Morton's season was more respectable, as he pitched 80 innings and gave up a .367 %H, which means his dRA (5.50) and batted ball RAs (5.10 and 4.56) weren't terrible. Teammate Zack Duke was next on the RAR trailer list (-20) and matched Morton with -42 RAA thanks to being allowed to pitch 159 innings.

* Cliff Lee and Jon Lester are very close in most of the categories I list, in addition to both having names that start with "L" and being left-handed. Lee pitched 4 1/3 more innings, with essentially the same RRA (3.55 to 3.52), eRA (3.19), and cRA (3.55 to 3.52). Lee was a little better in dRA (3.08 to 3.26), Lester better in sRA (3.77 to 3.36). Lee's %H was .300 to Lester's .295; Lee made 106 pitches/start, Lester 105; Lee made 64% quality starts, Lester 63%. Both get credit for 21 RAA, while Lee gets one more RAR (51 to 50).

* The bottom 12 starting pitchers in the AL in RAR are: Ryan Rowland-Smith, Brian Bannister, David Huff, Scott Kazmir, Rich Harden, Josh Beckett, Scott Feldman, Jamie Shields, Nick Blackburn, Jeremy Bonderman, Tim Wakefield, and AJ Burnett. The NL's bottom dozen is a much more conventional list of lousy pitchers: Charlie Morton, Zach Duke, Kyle Lohse, Nate Robertson, Manny Parra, Jeff Suppan, Paul Maholm, Bud Norris, Kevin Correia, Craig Stammen, Dave Bush, and John Ely.

* We all know that Texas owes its success largely to pitchers going deep in games, right? Wait, they only averaged 5.87 IP/S, ninth-lowest in the majors? Well, surely that must be because of some bad starts from Rich Harden or something.

Well, here are the P/S (counting relief appearances as half-starts) for the Rangers' starters with 15 or more starts (including starts made for other teams in the case of Cliff Lee): Lee 106, Wilson 104, Lewis 103, Feldman 95, Harden 93, Hunter 85.

Rows of pointing data:
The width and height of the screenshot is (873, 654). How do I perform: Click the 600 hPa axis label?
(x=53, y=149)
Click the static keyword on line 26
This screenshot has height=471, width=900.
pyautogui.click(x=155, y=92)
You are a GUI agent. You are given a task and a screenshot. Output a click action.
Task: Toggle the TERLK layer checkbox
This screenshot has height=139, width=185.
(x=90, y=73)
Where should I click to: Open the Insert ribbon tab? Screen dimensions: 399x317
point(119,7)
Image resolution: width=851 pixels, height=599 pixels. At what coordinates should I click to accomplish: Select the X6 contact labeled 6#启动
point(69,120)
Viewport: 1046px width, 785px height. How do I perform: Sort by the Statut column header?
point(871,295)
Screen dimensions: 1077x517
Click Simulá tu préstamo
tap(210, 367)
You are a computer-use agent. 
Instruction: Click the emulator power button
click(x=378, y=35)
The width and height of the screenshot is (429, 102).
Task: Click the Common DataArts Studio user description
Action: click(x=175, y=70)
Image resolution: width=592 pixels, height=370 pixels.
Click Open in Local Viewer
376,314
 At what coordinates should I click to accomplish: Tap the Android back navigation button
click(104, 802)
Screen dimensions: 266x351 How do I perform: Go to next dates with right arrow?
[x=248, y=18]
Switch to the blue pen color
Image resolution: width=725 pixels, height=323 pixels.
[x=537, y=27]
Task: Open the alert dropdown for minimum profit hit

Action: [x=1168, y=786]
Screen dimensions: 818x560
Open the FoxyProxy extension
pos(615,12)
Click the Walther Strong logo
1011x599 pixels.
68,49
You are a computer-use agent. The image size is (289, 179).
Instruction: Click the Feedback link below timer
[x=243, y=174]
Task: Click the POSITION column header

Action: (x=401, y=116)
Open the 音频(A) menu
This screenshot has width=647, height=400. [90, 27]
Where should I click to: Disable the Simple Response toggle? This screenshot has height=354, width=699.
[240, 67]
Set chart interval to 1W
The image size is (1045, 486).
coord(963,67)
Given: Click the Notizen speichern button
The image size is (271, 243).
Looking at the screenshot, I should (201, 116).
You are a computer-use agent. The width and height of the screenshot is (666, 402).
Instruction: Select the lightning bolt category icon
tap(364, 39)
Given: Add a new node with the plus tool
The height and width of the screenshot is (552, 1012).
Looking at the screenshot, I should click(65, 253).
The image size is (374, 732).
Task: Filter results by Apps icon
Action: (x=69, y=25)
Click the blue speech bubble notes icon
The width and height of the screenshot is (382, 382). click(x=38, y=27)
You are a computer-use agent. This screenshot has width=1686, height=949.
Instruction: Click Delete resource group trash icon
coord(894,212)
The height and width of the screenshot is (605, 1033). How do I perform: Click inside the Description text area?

Problem set:
1 – According to the pitching commentary, how many innings per start did Texas starters average, and how did that rank in the majors?
2 – Go on with the pitching commentary, beginning after its last sentence.
The records are not needed for this work.

Answers for this exercise:
1 – They averaged 5.87 innings per start, the ninth-lowest in the majors.

2 –
Tampa Bay, their playoff opponents: Price 107, Garza 101, Shields 100, Davis 96, Niemann 89.

A few other teams: White Sox: Danks 106, Peavy 100, Buehrle 100, Floyd 97, Garcia 88.

Boston: Lackey 109, Lester 105, Matsuzaka 105, Beckett 103, Buchholz 100, Wakefield 85

Oakland: Gonzalez 102, Cahill 100, Mazzaro 99, Sheets 98, Braden 95, Anderson 95

Angels: Weaver 109, Santana 108, Saunders 100, Pineiro 100, Kazmir 98

Detroit: Verlander 113, Scherzer 106, Porcello 96, Galarraga 95, Bonderman 93

Of course, facts aren't particularly important when you need to rhetorically twist a playoff series into a morality play.

* Earlier in the season, I posted about the number of no-hitters thrown in 2010 and how it compared to expectation based on both the historical frequency of no-hitters and a theoretical probability of a no-hitter. The details are in that post and will not be repeated here.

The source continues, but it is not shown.